La incorporación de otro actor armado del Estado, en regiones marcadas por la pobreza y la violencia colocará a las comunidades rurales contra el paredón. El grave problema de los desplazamientos internos forzados se da en el marco de estas disputas territoriales protagonizadas por grupos de la delincuencia organizada. este fenómeno se ha multiplicado en varias comunidades de la sierra, zona norte y tierra caliente de Guerrero. A pesar de la militarización, las familias quedan a merced de la delincuencia que toma el control de sus comunidades. La percepción de la gente al constatar la inacción del ejército, deduce que protege a un grupo y más bien, encubre sus actividades ilícitas. Para poder transitar en estas regiones necesariamente se tiene que pactar con los grupos que controlan pasos estratégicos. Los diferentes giros económicos son obligados a dar su cuota impuesta por la delincuencia y se ha llegado al extremo de contratar a miembros del crimen organizado para realizar tareas de seguridad. Varios ayuntamientos comparten la seguridad con elementos de la delincuencia. Es un entramado que está anclado en las estructuras del estado, que permite que los poderes facticos de la delincuencia impongan su ley.

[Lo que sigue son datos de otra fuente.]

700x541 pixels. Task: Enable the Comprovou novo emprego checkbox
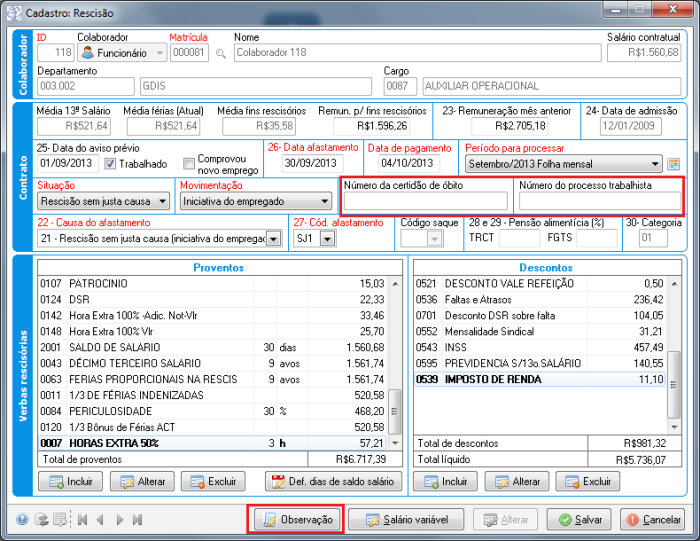click(189, 164)
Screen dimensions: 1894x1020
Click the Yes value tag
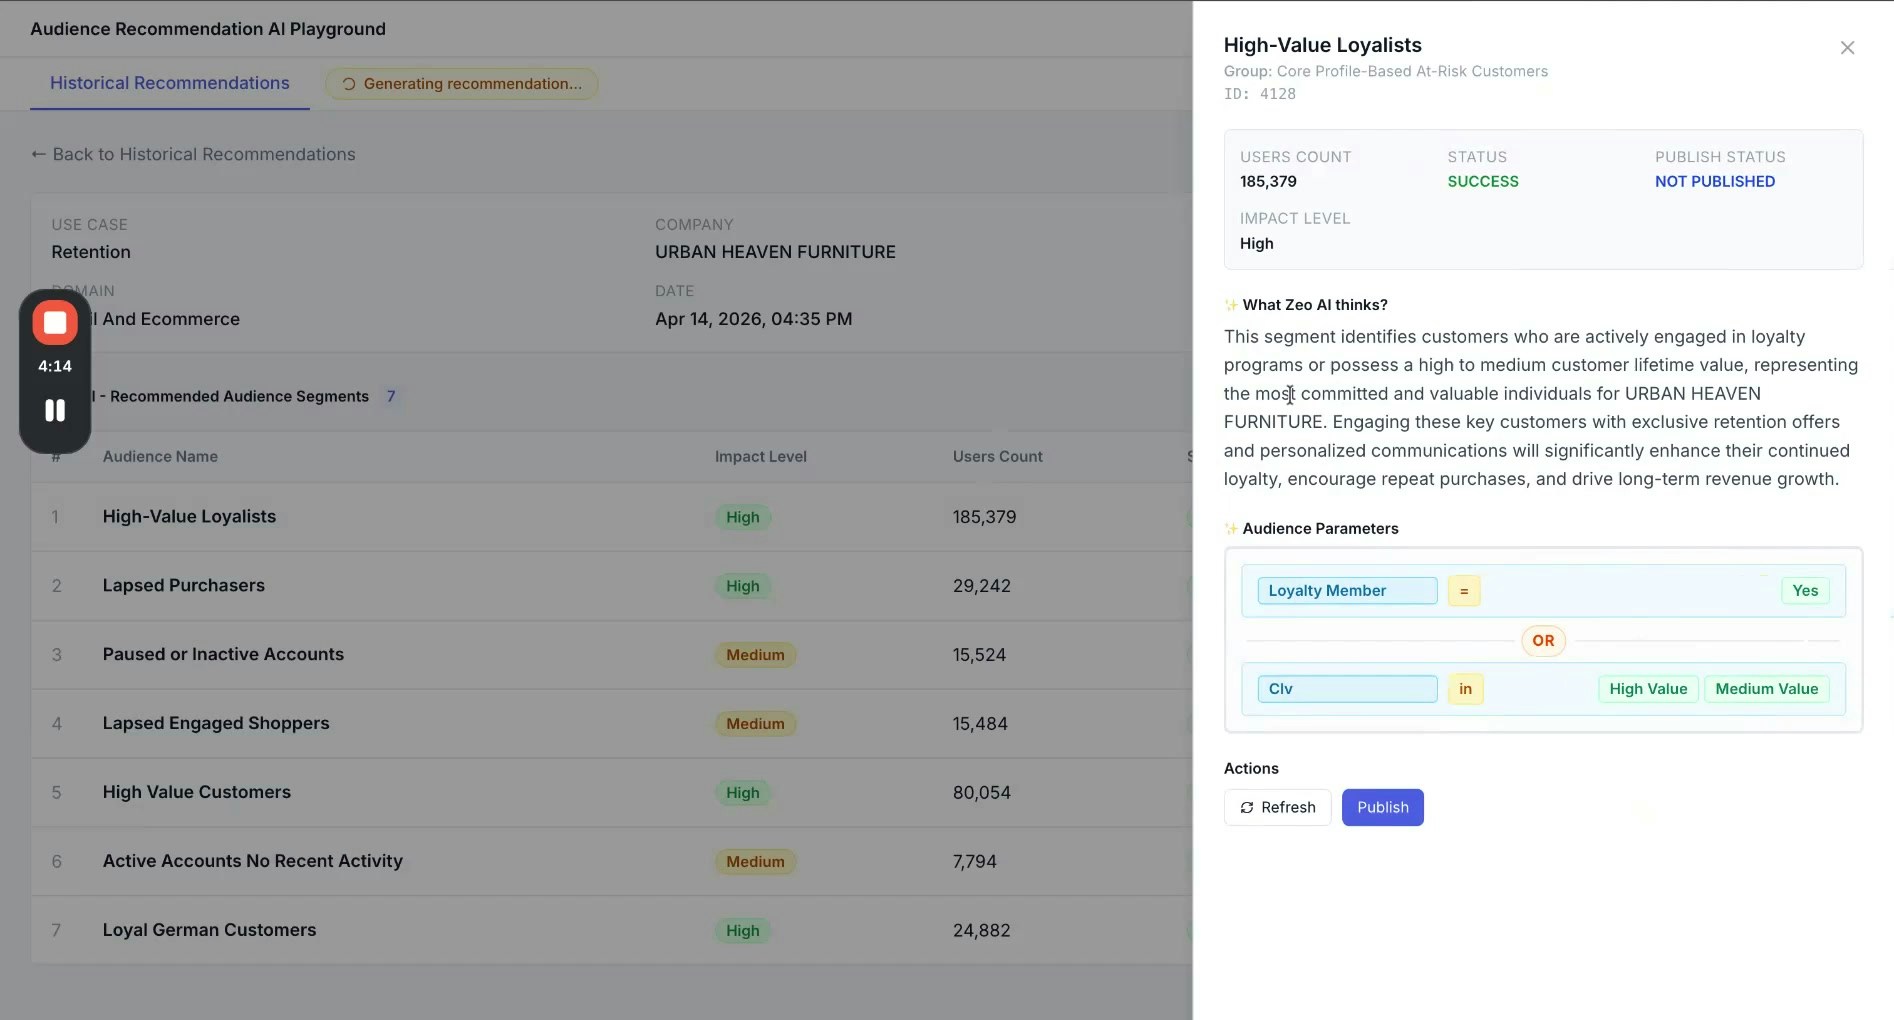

La seguridad que han demandado las comunidades y sobre todo su exigencia para desmantelar a las organizaciones criminales, han quedado relegadas y más bien son criminalizadas y perseguidas. Las autoridades focalizan su acción contra los lideres comunitarios y organizaciones de derechos humanos que los acompañan. Desacreditan su trabajo vinculándolos con el grupo contrario de la misma delincuencia. Las intervenciones de las mismas corporaciones policiales no están orientadas a proteger a la población inerme y a respetar el trabajo de las defensoras y defensores de derechos humanos, se obstinan en señalarlos como los responsables de las acciones violentas. Esta situación la han padecido integrantes del Centro de Derechos Humanos José María Morelos y Pavón, y un periodista de la revista Proceso, quienes también han tenido que salir del estado para ponerse a salvo. En estas comunidades, donde están ausentes las instituciones del Estado, se ha robustecido el tejido criminal, y el rol que juegan las autoridades municipales es contrario a sus responsabilidades, porque se transforman en comparsas de los jefes que regentean las plazas de sus municipios.
Los análisis de riesgo que el Servicio de Protección Federal brindará a las empresas mineras, para garantizarle una mejor seguridad, es lo que requieren con urgencia estas familias. Sin embargo, para las autoridades no hay recursos financieros ni personal suficiente que realice estos trabajos e implemente acciones orientadas a proteger los derechos de las familias desplazadas. Es lamentable que las autoridades federales no diseñen un plan estratégico de seguridad para las comunidades indígenas y campesinas, centrado en la protección de la vida, la seguridad y el patrimonio de las familias; reactivando sus actividades productivas e implementando programas que fortalezcan el núcleo comunitario. Si se descuida a las comunidades que son las dueñas de estos territorios explotados por las empresas mineras, zanjaremos más la relación que se encuentra debilitada y fracturada con las instituciones del Estado, que le han dado preminencia a la seguridad de las empresas mineras, a costa del resquebrajamiento de la vida comunitaria y de la destrucción de su hábitat.